#### Excerpted text

How a Flawed CI/CD will Blow you off

While many engineering managers are aware of the benefits of CI and CD, few are prepared to define the processes to ensure smooth work flow.

Ramalingam S

Published:2nd Mar, 2018 at 3:39 PM

Updated:13th Mar, 2018 at 9:46 AM

We are in the era of Agile deliveries. Many engineering managers are aware of the benefits which Continuous Delivery (CD) and Continuous Integration (CI) can bring to any organisation. However not many talk about the day-to-day obstacles where if the process of CI/CD not followed meticulously, can our out to be major roadblocks.

QA and DevOps

If you are a Software QA and not sure about the connection yet , please read on

Quality is not only QA’s problem any more
Build promotions, CI and CD are not only DevOps problem any more
More and more automation at Devops front
Success of DevOps relies on a well disciplined QA practice
DevOps is not killing QA

What could go wrong ?

Lot of agile teams today possess a common pattern of working model

Multiple streams of work
DoD (Definition of Done) enforces automation (DevOps, Testing, Processes etc)
Continuous integration
Automated Functional tests
Continuous Deployment

Every single item from the above list is supposed to add value at multiple levels and felicitate quick and stable product delivery.

However release engineering and production deployment path becomes the most cumbersome travel in many places. There could be so many symptoms that indicates CI/CD flaws.

Deployments are flaky/unreliable over time
Often deployments exceeds allowed down-times
Production releases becomes no lesser than a gambling.. (Yes - You heard it right)
Lot of Quality issues/defect slippages

The Success of the release engineering and related practices highly depends on the nature of the team (Including Devs, QAs, DevOps). It depends on too many factors and it is hard to propose a single ready made solution to set them right.

I was trying to compile a list of issues that we have faced and possible reasons for the same in Agile delivery team. How about deriving a list of symptoms and corresponding possible reasons for the same.

Not sure the table can be used as a thumb rule but definitely this can be used a checklist for optimizing Release engineering practices.

Area	Symptoms	Possible reasons
End to End Pipeline Setup	Promoting builds takes more time? Deployment failures Build monitor being red always Who broke the build? Blame game?	Semi automated pipeline ( manual selection of builds, data migrations etc) Flaky IaC modules Unstable connections (Data , network)

#### Provided material
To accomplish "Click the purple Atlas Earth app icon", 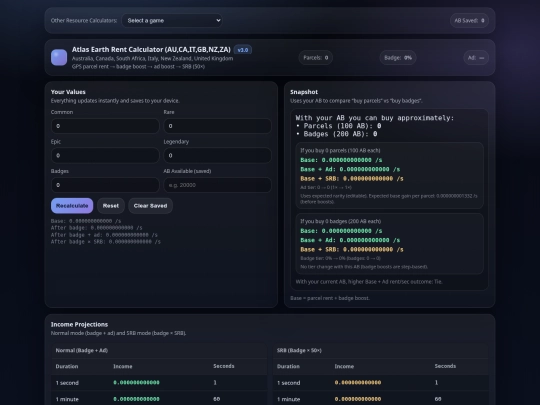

#### Exercise details
Summarize the piece on flawed CI/CD in two sentences.

#### Answer to this exercise
Many engineering managers know the benefits of Continuous Integration and Continuous Delivery, but few define the processes needed to ensure smooth work flow. When those processes are not followed meticulously, deployments become flaky, exceed allowed down-times, and let quality issues slip through, so the author offers a list of symptoms and possible reasons as a checklist for optimizing release engineering practices.